The figure of the English gentleman is regaining traction in British society. This retrograde celebration of a type of masculinity articulating various intersections in class, racial and national identity provides not just a reliable identity-complex for contemporary British males but also imaginative solutions to the current cultural predicaments – notably, how to be English/British in the era of globalisation. This article will unpack this reformation of the gentleman and its paradoxical appearance and position at present through two consumer objects: clothing and cars. By first conceptually outlining the national, class and racialised background of the ‘gentleman’ for the British cultural imagination, the article will proceed to analyse Jack Wills' clothing aesthetic and the recent Jaguar F-Type coupe, ‘Good to be Bad’, adverts.

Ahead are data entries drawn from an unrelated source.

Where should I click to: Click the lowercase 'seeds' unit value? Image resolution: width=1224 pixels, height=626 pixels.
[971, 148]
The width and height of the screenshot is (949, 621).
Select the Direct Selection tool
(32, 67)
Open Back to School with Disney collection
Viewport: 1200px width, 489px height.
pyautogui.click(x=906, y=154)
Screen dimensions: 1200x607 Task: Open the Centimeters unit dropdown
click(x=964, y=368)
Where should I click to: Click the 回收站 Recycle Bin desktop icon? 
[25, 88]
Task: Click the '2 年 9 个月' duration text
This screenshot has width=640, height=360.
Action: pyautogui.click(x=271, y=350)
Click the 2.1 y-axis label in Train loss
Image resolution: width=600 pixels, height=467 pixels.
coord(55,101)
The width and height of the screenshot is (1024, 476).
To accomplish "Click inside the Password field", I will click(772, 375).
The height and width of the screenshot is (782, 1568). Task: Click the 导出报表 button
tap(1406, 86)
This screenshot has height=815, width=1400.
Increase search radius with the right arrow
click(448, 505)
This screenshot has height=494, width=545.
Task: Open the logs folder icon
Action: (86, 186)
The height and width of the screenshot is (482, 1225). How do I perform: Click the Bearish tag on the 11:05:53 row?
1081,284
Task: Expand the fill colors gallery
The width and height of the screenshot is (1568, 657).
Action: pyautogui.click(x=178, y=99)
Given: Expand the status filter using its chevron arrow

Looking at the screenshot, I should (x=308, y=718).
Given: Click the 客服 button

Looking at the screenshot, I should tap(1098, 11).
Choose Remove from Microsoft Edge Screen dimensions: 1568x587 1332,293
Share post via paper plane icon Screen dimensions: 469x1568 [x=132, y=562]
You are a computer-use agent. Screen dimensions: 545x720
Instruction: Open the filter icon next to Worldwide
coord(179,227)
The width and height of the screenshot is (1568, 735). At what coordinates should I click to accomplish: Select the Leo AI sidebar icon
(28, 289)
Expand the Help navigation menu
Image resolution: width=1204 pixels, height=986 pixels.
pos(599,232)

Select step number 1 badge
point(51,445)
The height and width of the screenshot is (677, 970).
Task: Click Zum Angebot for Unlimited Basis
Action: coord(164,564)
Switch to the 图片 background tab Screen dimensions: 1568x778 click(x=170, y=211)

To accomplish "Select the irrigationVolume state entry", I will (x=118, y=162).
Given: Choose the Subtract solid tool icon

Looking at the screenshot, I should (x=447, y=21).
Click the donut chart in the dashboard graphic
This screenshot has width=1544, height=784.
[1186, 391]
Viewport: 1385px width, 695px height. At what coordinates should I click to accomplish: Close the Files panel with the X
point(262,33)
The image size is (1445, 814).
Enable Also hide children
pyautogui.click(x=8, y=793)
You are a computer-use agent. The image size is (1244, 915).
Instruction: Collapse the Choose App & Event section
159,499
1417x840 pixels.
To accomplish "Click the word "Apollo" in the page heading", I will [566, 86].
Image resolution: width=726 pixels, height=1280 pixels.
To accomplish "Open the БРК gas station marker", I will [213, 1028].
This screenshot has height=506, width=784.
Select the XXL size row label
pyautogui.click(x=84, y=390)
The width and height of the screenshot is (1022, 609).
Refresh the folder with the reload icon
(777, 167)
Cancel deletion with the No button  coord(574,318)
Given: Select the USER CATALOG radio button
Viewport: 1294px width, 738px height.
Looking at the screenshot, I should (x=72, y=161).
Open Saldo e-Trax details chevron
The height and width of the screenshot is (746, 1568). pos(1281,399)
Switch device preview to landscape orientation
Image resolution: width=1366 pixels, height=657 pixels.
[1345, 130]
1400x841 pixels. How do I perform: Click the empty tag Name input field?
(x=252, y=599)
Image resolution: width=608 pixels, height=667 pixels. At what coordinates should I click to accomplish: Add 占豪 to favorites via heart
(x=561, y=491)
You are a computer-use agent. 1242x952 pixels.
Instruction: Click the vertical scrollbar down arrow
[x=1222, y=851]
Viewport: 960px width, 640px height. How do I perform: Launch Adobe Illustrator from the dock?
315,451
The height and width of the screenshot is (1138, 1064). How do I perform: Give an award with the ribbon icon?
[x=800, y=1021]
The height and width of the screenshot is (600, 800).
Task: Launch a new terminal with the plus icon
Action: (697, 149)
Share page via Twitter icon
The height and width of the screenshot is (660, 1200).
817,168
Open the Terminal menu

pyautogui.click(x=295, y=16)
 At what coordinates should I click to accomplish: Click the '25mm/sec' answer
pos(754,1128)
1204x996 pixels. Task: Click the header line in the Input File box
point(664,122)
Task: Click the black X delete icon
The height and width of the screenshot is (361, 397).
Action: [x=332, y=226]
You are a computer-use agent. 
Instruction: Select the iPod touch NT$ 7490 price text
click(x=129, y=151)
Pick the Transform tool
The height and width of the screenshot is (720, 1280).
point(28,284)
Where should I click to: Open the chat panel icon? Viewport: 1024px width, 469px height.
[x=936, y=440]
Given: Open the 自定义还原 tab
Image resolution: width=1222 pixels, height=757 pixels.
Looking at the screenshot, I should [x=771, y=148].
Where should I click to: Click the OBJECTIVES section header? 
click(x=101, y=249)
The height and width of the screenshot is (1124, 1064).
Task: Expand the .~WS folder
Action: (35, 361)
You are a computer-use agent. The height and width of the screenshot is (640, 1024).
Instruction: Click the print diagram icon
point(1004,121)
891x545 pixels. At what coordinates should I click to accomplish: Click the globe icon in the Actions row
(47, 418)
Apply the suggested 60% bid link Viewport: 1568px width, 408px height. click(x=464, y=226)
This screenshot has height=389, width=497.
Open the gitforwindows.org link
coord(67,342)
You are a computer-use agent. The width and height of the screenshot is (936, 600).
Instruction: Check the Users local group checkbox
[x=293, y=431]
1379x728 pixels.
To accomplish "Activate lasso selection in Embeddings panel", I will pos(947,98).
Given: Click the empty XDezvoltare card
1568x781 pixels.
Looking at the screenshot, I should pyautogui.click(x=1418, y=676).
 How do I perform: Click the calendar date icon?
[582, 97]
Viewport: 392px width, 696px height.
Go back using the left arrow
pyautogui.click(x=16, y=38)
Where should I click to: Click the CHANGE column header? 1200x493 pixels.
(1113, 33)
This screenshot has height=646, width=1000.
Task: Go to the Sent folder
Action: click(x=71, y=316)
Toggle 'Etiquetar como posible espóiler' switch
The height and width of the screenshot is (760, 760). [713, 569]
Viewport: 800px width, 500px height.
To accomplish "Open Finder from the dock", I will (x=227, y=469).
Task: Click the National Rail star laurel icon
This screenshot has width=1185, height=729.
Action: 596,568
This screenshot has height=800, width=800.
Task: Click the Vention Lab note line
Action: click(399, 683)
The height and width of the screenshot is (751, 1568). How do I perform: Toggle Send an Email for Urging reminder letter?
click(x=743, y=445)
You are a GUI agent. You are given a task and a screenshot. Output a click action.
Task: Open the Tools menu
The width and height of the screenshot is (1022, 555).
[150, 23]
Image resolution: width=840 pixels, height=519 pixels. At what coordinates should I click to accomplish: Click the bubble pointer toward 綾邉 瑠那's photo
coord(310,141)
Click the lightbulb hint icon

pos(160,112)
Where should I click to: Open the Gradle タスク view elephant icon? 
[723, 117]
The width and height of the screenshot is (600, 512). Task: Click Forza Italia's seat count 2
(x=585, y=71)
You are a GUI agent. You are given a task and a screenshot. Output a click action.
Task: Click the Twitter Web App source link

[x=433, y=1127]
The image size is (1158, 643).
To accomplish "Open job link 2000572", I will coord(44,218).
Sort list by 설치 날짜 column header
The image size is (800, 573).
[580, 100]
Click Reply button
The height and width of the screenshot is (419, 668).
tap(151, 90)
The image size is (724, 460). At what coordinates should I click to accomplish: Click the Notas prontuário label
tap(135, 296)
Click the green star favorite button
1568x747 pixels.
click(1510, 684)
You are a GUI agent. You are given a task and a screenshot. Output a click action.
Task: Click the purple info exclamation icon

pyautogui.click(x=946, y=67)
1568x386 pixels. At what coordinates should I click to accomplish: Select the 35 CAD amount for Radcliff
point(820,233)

The article draws upon Lévi-Strauss and Jameson to conceptualise this paradoxical, mythical resurgence of gentry/gentlemanliness. By focusing on how two artefacts utilise an Americanised mythical narrative of Britishness, I claim the contemporary landscape sees the oxymoronic return of an archaic character-type refigured in a manner appropriate for an increasingly plural, multi-cultural global landscape.

Item Type: Article
Date Type: Publication
Status: Published
Schools: Social Sciences (Includes Criminology and Education)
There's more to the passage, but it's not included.